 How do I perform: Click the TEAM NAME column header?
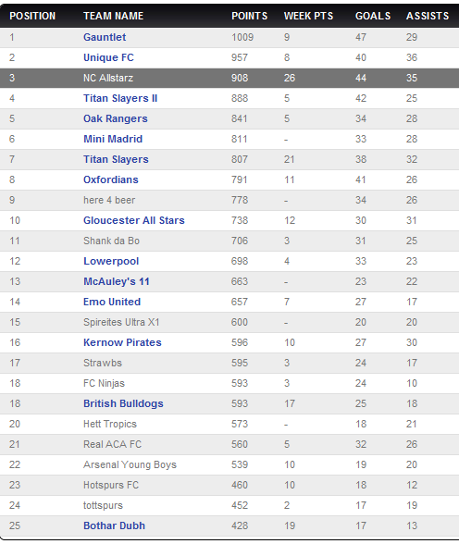pyautogui.click(x=113, y=16)
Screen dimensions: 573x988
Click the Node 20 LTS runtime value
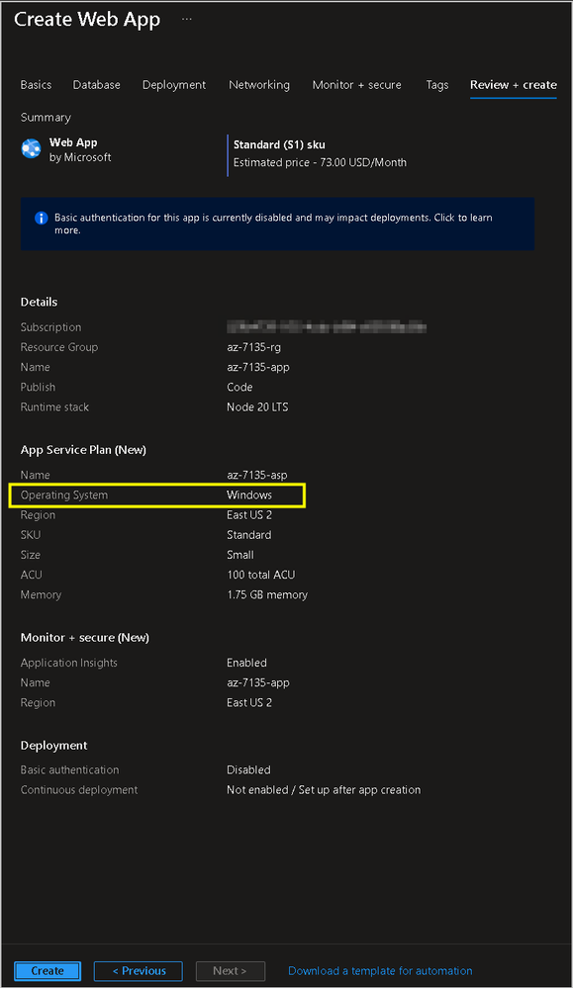pyautogui.click(x=257, y=407)
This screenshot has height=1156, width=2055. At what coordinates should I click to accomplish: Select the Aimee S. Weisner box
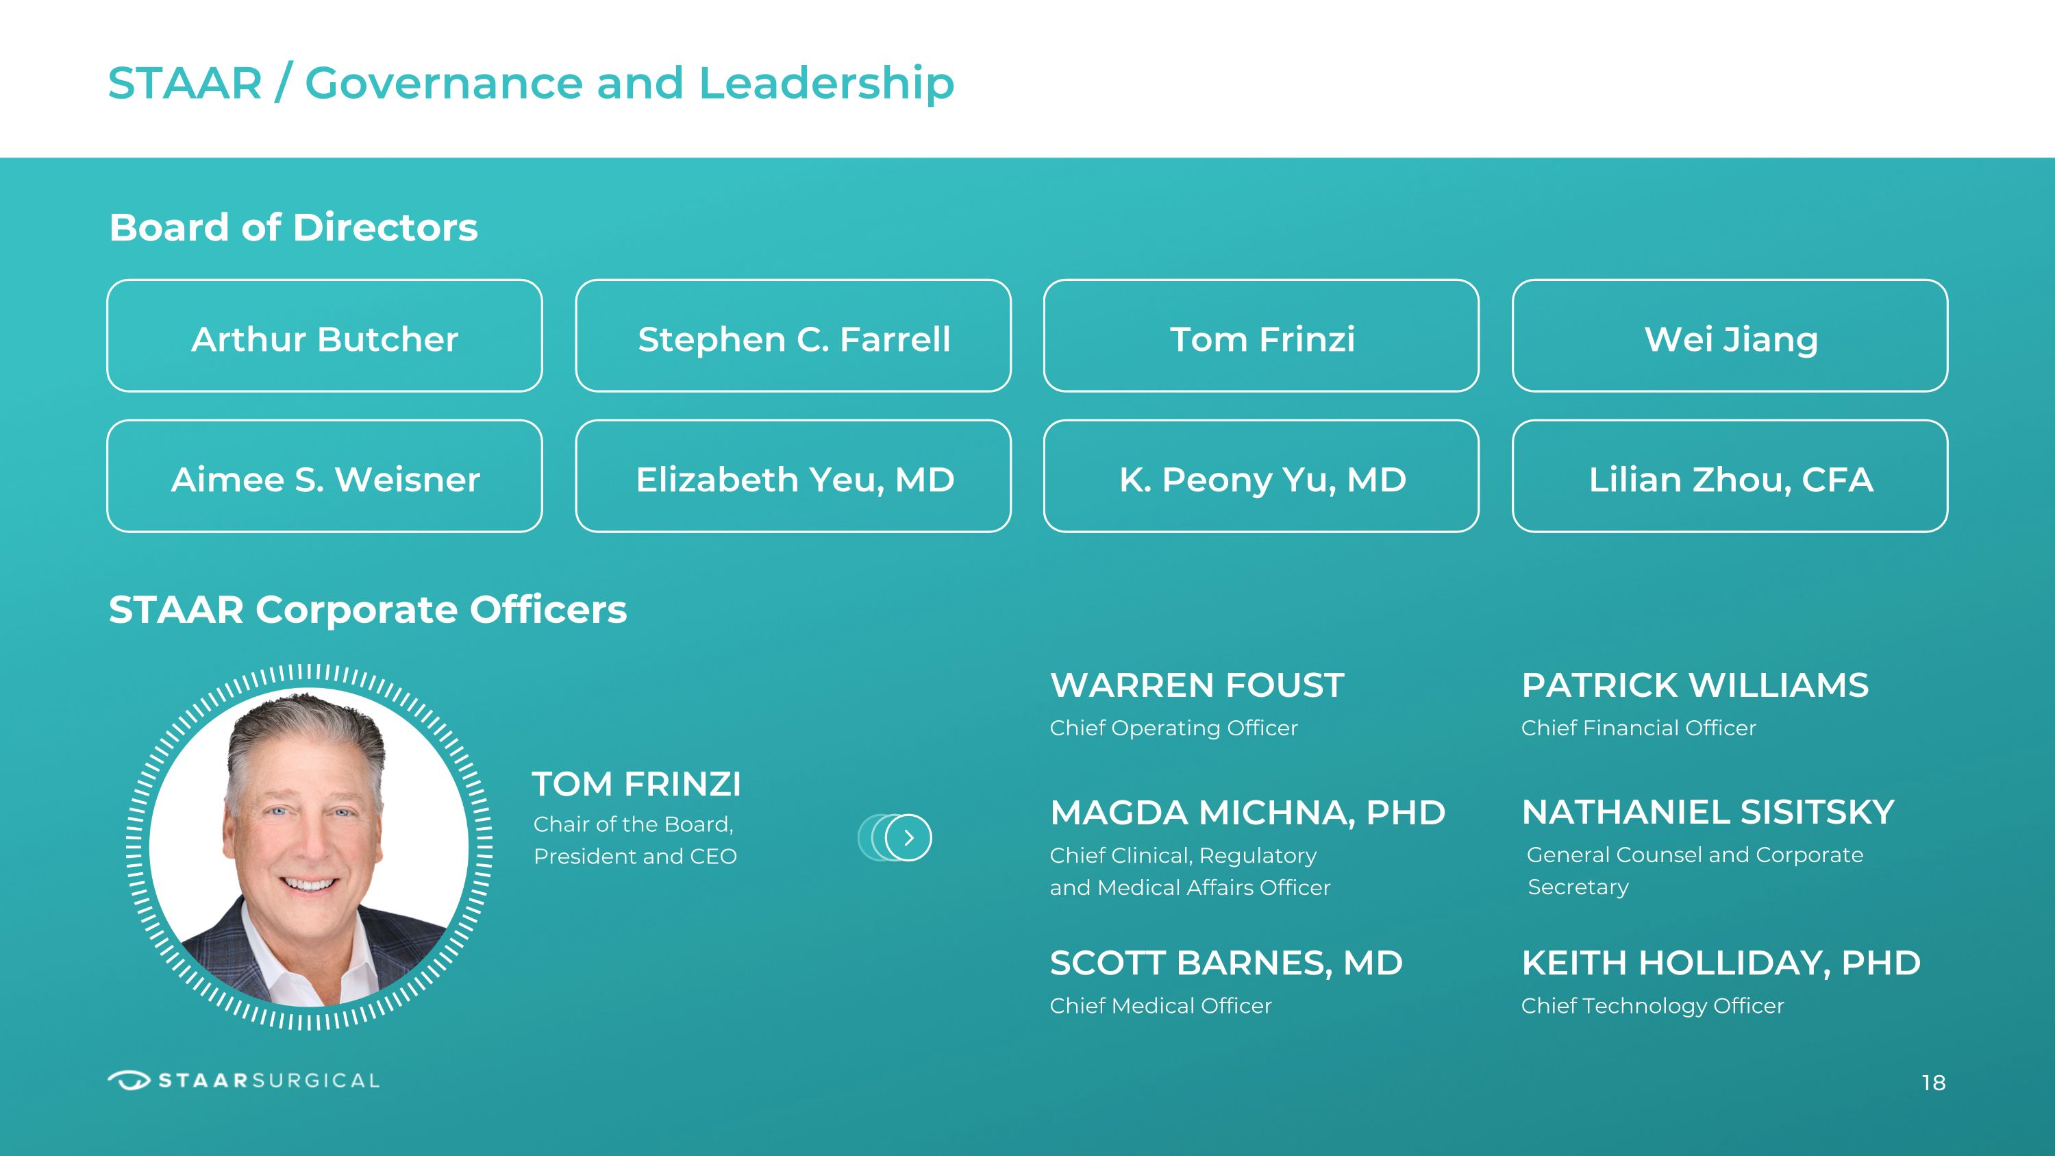click(x=325, y=476)
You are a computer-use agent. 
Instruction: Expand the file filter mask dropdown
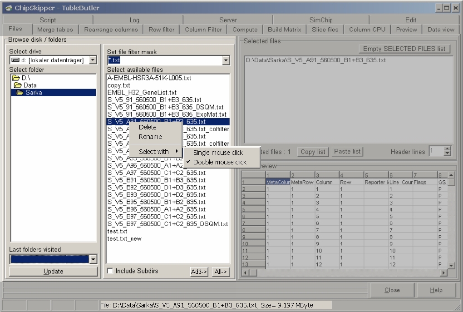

******

=== WHAT NEEDS TO BE DONE ===
Retype all of the lines above word for word, leaving out the pictures.

=== WRITTEN ANSWER ===
 How do I perform: Click the TEAM NAME column header?
pyautogui.click(x=113, y=16)
Screen dimensions: 573x988
Click the Node 20 LTS runtime value
pyautogui.click(x=257, y=407)
This screenshot has height=1156, width=2055. At what coordinates should I click to accomplish: Select the Aimee S. Weisner box
click(x=325, y=476)
You are a computer-use agent. 
Instruction: Expand the file filter mask dropdown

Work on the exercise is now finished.